Start of Records shown

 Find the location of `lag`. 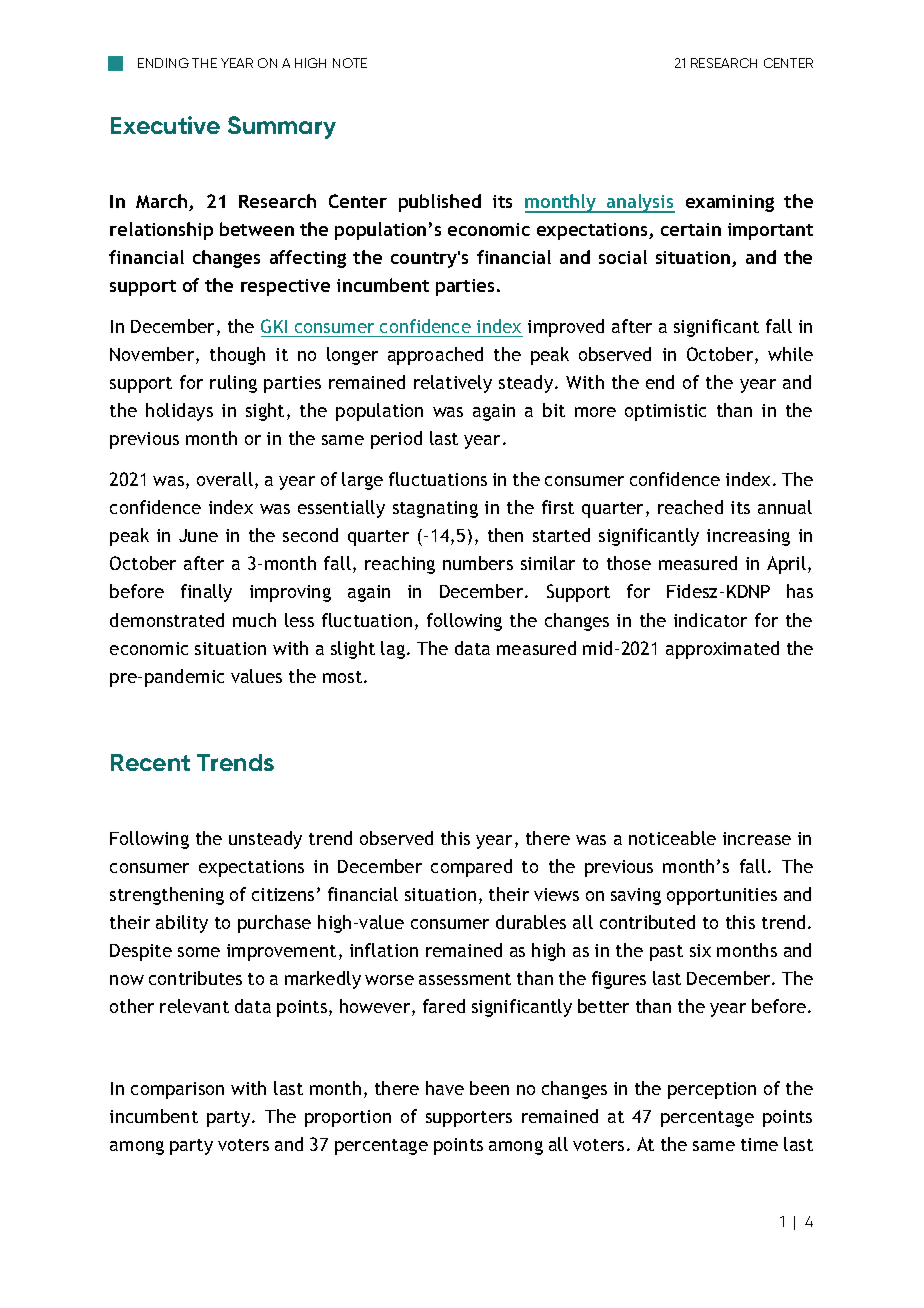

lag is located at coordinates (393, 650).
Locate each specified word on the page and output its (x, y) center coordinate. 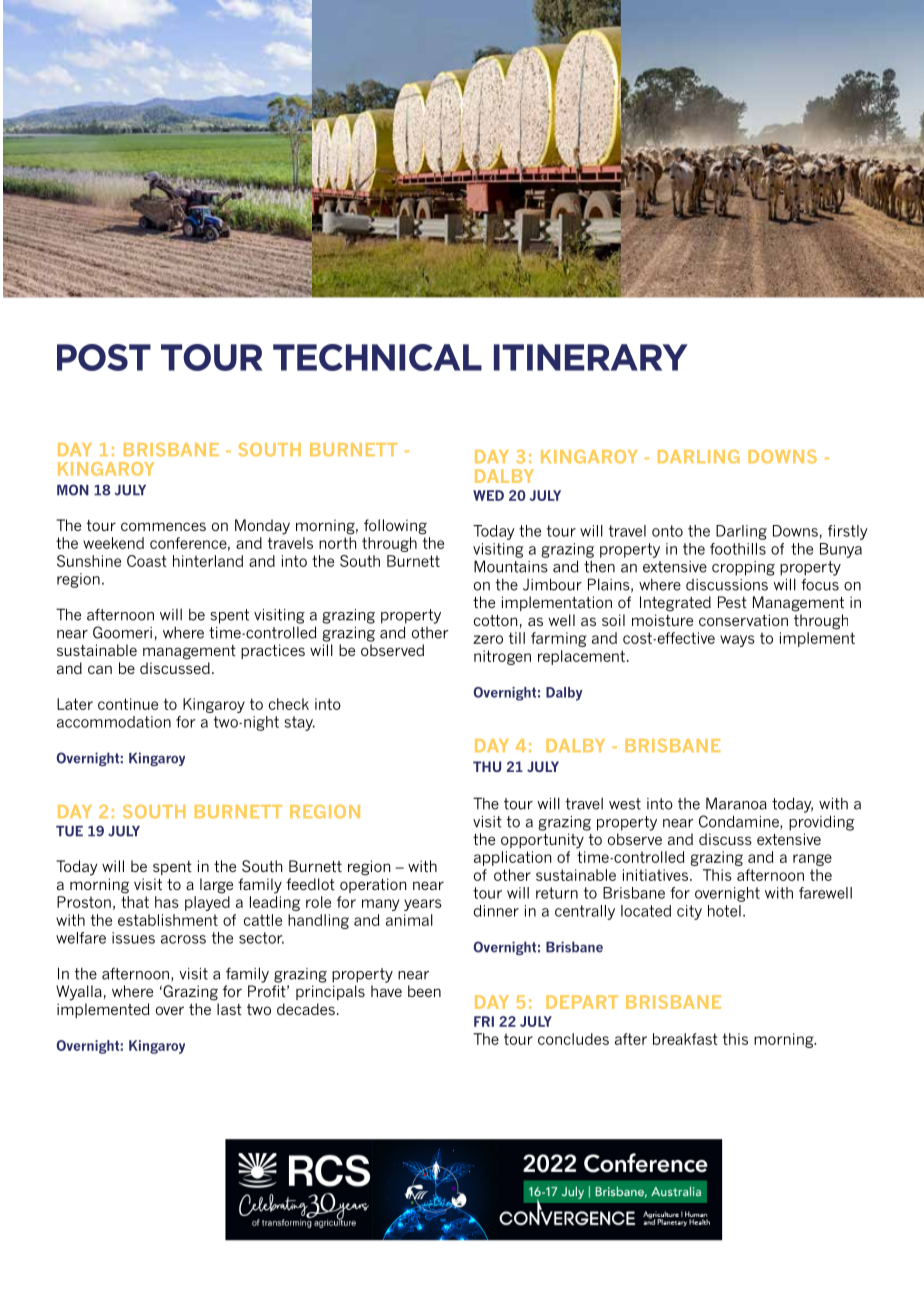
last (229, 1009)
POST (104, 357)
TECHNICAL (377, 357)
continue (128, 704)
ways (737, 641)
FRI (484, 1021)
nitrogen (502, 657)
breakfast (685, 1039)
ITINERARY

End of Records shown

### The problem
Copy the lines exactly as they appear, starting at the line that contains "TECHNICAL (377, 357)" and ending at the last line of the rows.

### Response to the exercise
TECHNICAL (377, 357)
continue (128, 704)
ways (737, 641)
FRI (484, 1021)
nitrogen (502, 657)
breakfast (685, 1039)
ITINERARY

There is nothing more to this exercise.